Student band Atlas Bloom sees growth in popularity

Photo by Ivana Garces |

Atlas Bloom performs in the basement of Tumulty’s Pub on George Street last night.

Eric Tapper’s band, Atlas Bloom, played a show in the basement of Tumulty’s Pub last night, and Tapper reminisced when his former band began to take off in New Brunswick’s basement scene.

“At one point, we’re playing, and we have 600 people just absolutely banging their heads with us,” he said. “It was absolute madness. It was unreal. I can’t possibly explain to you. We were literally face to face with the front row.”

Yet Tapper, a School of Arts and Sciences senior, said he and his group, Atlas Bloom, want to graduate from playing in intimate basement settings to entertaining in more mainstream venues.

“I want to get things going on a bigger scale just because I want to run it in a more commercial way so it’s more self-sustainable,” Tapper said. “[That way] we can keep making the music that we love.”

Atlas Bloom played at Tumulty’s Pub, located on George Street, last night in one of their first bookings at a conventional venue, said Josh November, the group’s bassist and backup vocalist.

November, a William Paterson University senior, said he would relish the opportunity to play at more mainstream establishments in the future.

 “Some of the most fun I’ve ever had has been at those basement shows,” he said. “But I’m not trying to stay in the basement forever, and I’d like to be at the point where I can play the more legitimate venues regularly.”

Tapper said the group’s style is a mixture of rock, pop and indie, but is above all rock music. Bands such as Muse, Radiohead, Fleet Foxes and Grizzly Bear influence the band.
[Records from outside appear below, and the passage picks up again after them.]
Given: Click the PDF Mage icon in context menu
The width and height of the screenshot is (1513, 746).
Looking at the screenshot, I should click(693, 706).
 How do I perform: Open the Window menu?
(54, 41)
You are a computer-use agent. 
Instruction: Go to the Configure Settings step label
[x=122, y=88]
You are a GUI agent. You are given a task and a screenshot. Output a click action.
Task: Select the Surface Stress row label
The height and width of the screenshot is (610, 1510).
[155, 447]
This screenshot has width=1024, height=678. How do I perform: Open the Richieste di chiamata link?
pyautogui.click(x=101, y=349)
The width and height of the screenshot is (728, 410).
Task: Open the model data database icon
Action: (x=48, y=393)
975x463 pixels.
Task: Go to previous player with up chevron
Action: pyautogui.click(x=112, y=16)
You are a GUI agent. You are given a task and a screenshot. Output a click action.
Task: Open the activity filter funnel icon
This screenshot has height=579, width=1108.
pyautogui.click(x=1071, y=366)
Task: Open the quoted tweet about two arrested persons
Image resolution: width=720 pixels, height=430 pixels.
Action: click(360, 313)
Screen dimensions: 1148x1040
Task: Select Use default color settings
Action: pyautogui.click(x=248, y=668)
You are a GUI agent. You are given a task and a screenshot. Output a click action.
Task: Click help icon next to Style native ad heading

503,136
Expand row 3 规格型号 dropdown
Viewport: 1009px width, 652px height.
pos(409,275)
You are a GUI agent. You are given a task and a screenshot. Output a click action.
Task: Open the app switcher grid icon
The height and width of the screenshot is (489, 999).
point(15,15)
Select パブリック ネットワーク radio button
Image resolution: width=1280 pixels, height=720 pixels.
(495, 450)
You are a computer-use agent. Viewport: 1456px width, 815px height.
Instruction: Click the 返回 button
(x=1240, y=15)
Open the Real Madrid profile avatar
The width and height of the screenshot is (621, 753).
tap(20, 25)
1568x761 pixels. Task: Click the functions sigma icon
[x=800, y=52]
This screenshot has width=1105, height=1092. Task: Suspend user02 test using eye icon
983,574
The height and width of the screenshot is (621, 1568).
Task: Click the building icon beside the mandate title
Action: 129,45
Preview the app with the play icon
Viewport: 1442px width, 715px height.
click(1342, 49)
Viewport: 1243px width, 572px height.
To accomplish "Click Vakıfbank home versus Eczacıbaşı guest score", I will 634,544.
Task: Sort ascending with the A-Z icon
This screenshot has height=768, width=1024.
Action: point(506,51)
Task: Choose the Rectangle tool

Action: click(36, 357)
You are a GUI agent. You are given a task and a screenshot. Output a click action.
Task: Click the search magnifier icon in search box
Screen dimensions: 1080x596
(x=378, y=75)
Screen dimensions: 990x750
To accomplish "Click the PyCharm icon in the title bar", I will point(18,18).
“We definitely have a rock mentality,” he said. “We like to play loudly, but we’re very proficient with our instruments.”

Atlas Bloom consists of three high school friends who all attend different universities and is certainly not a homogenous group, Tapper said. The trio includes a classically trained percussionist and a jazz musician who both have played at the Lincoln Center for the Performing Arts in New York City.

Each band member’s musical background is quite different. Jason Funcheon, the band’s drummer and lead singer, graduated from The Juilliard School this year and is currently pursuing a master’s degree there. He said he only became interested in playing rock music as an upperclassman.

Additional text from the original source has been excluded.